CAIRO — The Cairo City Council passed a resolution Monday night disapproving of several bills currently being debated in the state legislature that they say will reduce local autonomy.
Council member Jimmy Douglas said he has concerns with H.B. 523, H.B. 302, H.B. 566, H.B. 465 and S.B. 172.
"They're taking away local control as to what local cities and counties can do," he said.
Douglas said he wished to gauge council interest in passing a resolution opposing the bills, suggesting that each item of legislation be opposed as a group rather than individually. The council passed a resolution opposing the bills unanimously.
The Georgia Municipal Association has taken a stance against four of the bills this legislative cycle — H.B. 523, H.B. 302, S.B. 172 and H.B. 465. The first bill, H.B. 523, would regulate short-term rentals — an issue with which the city council is already working on an ordinance of its own. H.B. 302 and S.B. 172 would create pre-exemptions to local building and zoning designs, while H.B. 465 is a water customer "bill of rights" that would enact certain standards for billing and customer service.

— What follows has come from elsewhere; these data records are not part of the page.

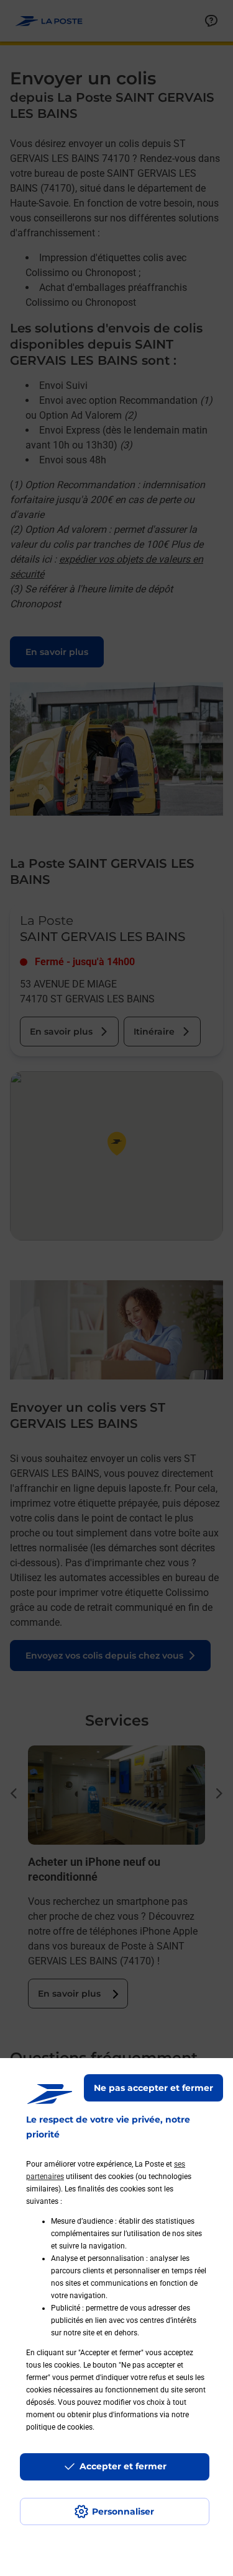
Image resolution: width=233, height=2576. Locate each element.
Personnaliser (123, 2511)
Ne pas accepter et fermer (153, 2087)
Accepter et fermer (123, 2466)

In each case, Douglas said the proposed legislation would take away from the city's ability to come up with its own solutions.
GMA is also evaluating H.B. 566, which would require agendas for public meetings to be posted two weeks in advance. Any additions to agendas would have to meet certain criteria before they could be added.
"We'd always be two weeks behind," council member Lannis Thornton said.
While noting that he believes such rules would be hard on city staff, Mayor Booker Gainor took issue with the timeliness of the current policy of releasing agenda information, saying that it should be released to himself and his fellow council members earlier.
Typically, agendas for city council meetings are posted outside city hall on the Fridays before they take place. A mass email is also sent out with the agenda to entities including local media outlets and the chamber of commerce.
Several council members said the bill could possibly affect the timeliness of delegations which appear before the council.
"That's the way I read it," council member Jerry Cox said Monday night. "We couldn't have had some of these discussions that we had tonight because they were not on the agenda."
Douglas stated that he also plans on emailing local legislators to voice his concerns.